3 - Bonito o gesto de Frederico Varandas, o novo presidente do Sporting, convidando todos os rivais vencidos nas urnas a estarem com ele em Alvalade. Bonita a forma como o candidato vencido tangencialmente, João Benedito, soube reagir à derrota. Mas, não tenham dúvidas: Bruno de Carvalho vai continuar a andar por aí e a espreitar qualquer nesga de oportunidade para destabilizar quanto puder e quando puder. Que outra forma de vida tem ele?
4 - Com o Schalke em nítida baixa de forma, espero bem que não seja o FC Porto a servir-lhe de boia de salvação esta noite, na nossa inesquecível Arena auf Schalke, em Gelsenkirchen.

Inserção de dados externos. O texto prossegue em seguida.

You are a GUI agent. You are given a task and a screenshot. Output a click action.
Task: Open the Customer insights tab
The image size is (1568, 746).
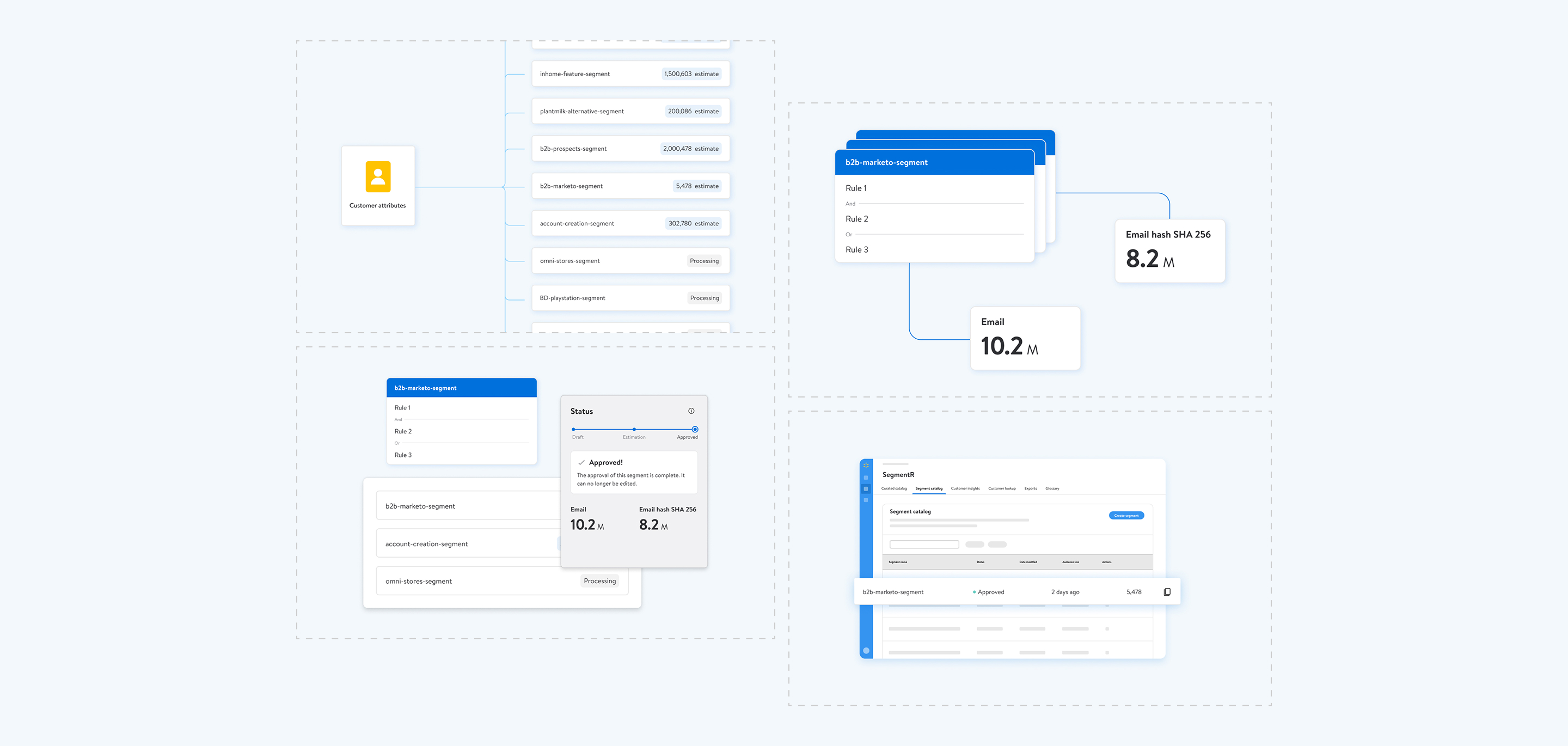tap(965, 488)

Neste grupo tão equilibrado, uma vitória fora a abrir seria um tremendo empurrão em direcção aos oitavos. Um empate, em teoria, não é um mau resultado, jogando fora contra uma equipa alemã, na Champions. Mas tenho a certeza que Sérgio Conceição está consciente da oportunidade de se bater pela vitória e dos riscos de autolimitar as ambições da equipa. O que mais temo, como sempre nestes jogos, é um erro defensivo estúpido, que, do nada, ponha o adversário por cima no jogo e instale a intranquilidade na equipa. Defender com segurança e autoridade é essencial para poder atacar com perigo. A este propósito, saúde-se o regresso de Danilo, tão longamente adiado e cuja presença tão necessária é em jogos como este.